Given two integer arrays A and B, return the maximum length of an subarray that appears in both arrays.
Example 1:
Input:
A: [1,2,3,2,1]
B: [3,2,1,4,7]
Output: 3
Explanation:
The repeated subarray with maximum length is [3, 2, 1].
Note:
1 <= len(A), len(B) <= 1000
0 <= A[i], B[i] < 100
Solutions
My solution
class Solution {
public:
int findLength(vector<int>& A, vector<int>& B) {
int n = A.size();
int m = B.size();
if(n == 0 || m == 0) return 0;
// dp[i][j]: length of the longest common subarray of A[0..i] and B[0..j] ending with A[i] and B[j]

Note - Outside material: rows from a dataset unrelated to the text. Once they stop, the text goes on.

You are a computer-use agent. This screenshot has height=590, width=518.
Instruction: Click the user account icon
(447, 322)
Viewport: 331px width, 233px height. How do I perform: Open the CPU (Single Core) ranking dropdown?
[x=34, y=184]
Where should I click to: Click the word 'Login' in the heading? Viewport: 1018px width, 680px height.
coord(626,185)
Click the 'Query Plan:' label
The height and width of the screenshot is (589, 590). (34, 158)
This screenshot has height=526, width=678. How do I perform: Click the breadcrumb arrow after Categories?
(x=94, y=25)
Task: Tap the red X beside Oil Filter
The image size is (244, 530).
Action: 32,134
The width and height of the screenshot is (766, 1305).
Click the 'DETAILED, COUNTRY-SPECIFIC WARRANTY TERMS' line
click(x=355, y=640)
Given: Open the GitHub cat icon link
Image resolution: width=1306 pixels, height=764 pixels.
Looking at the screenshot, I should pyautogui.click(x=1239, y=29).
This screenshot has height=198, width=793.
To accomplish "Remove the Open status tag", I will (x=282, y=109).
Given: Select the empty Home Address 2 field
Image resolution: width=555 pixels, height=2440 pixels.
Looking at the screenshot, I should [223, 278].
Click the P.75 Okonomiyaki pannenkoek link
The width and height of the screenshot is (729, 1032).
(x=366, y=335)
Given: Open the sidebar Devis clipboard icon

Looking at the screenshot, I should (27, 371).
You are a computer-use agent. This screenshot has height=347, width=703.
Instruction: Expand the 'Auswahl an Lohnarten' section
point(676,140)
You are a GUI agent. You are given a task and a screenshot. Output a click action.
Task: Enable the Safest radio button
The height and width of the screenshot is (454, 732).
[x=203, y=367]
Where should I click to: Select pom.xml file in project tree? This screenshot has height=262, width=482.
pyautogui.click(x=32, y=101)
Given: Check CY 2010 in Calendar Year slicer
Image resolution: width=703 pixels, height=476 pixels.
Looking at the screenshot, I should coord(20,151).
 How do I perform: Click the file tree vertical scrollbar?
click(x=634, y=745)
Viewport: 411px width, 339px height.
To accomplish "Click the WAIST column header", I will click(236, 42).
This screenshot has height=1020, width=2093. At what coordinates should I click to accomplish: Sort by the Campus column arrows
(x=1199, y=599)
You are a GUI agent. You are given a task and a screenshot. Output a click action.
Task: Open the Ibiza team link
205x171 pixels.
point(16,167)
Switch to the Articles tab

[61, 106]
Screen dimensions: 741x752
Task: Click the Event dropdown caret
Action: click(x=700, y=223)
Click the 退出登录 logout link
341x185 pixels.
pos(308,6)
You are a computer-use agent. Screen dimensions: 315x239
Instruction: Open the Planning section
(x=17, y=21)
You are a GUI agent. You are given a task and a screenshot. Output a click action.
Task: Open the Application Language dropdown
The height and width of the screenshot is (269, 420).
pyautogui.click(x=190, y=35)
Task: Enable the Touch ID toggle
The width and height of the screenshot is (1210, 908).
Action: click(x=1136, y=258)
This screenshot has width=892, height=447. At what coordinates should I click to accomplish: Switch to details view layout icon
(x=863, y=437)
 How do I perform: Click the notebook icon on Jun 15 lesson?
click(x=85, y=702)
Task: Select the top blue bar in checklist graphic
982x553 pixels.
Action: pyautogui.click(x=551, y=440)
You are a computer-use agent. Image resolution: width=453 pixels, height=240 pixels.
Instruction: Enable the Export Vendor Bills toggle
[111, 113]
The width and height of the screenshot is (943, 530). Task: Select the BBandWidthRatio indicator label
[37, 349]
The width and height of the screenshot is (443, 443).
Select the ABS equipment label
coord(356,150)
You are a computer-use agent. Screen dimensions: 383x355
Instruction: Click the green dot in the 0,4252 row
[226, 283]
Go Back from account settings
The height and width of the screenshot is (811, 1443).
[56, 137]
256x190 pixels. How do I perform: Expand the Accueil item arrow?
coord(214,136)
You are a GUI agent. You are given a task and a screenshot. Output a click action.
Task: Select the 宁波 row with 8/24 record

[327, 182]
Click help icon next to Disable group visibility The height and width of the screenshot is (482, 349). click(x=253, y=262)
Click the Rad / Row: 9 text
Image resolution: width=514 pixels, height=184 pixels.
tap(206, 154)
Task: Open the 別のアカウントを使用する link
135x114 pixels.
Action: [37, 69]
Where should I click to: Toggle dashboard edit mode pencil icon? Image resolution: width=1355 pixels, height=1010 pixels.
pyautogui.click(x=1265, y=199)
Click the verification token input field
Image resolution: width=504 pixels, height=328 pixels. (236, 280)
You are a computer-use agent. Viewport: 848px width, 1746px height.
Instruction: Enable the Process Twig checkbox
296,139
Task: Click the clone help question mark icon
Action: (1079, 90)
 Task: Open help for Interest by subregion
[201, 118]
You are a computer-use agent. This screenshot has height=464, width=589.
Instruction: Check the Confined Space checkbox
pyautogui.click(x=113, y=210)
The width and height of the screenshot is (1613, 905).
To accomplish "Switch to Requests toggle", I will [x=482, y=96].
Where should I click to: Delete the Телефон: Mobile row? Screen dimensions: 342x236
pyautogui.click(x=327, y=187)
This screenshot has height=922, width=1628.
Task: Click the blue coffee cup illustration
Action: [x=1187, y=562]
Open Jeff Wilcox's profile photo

vector<vector<int>> dp(n, vector<int>(m));
int len = 0;
for(int j = 0; j < m; ++j){
if(A[0] == B[j]){
len = dp[0][j] = 1;
}
}
for(int i = 0; i < n; ++i){
if(A[i] == B[0]){
len = dp[i][0] = 1;
}
}
for(int i = 1; i < n; ++i){
for(int j = 1; j < m; ++j){
if(A[i] == B[j]){
dp[i][j] = dp[i - 1][j - 1] + 1;
len = max(len, dp[i][j]);
}
}
}
return len;
}
};
More concise implementation
class Solution {
public:
int findLength(vector<int>& A, vector<int>& B) {
int n = A.size();
int m = B.size();
// dp[i][j]: length of longest common subarray of A[0..i-1] and B[0..j-1] ending with A[i-1] and B[j-1]
vector<vector<int>> dp(n + 1, vector<int>(m + 1));
int len = 0;
for(int i = 1; i <= n; ++i){
for(int j = 1; j <= m; ++j){
if(A[i - 1] == B[j - 1]){
dp[i][j] = dp[i - 1][j - 1] + 1;
len = max(len, dp[i][j]);
}
}
}
return len;
}
};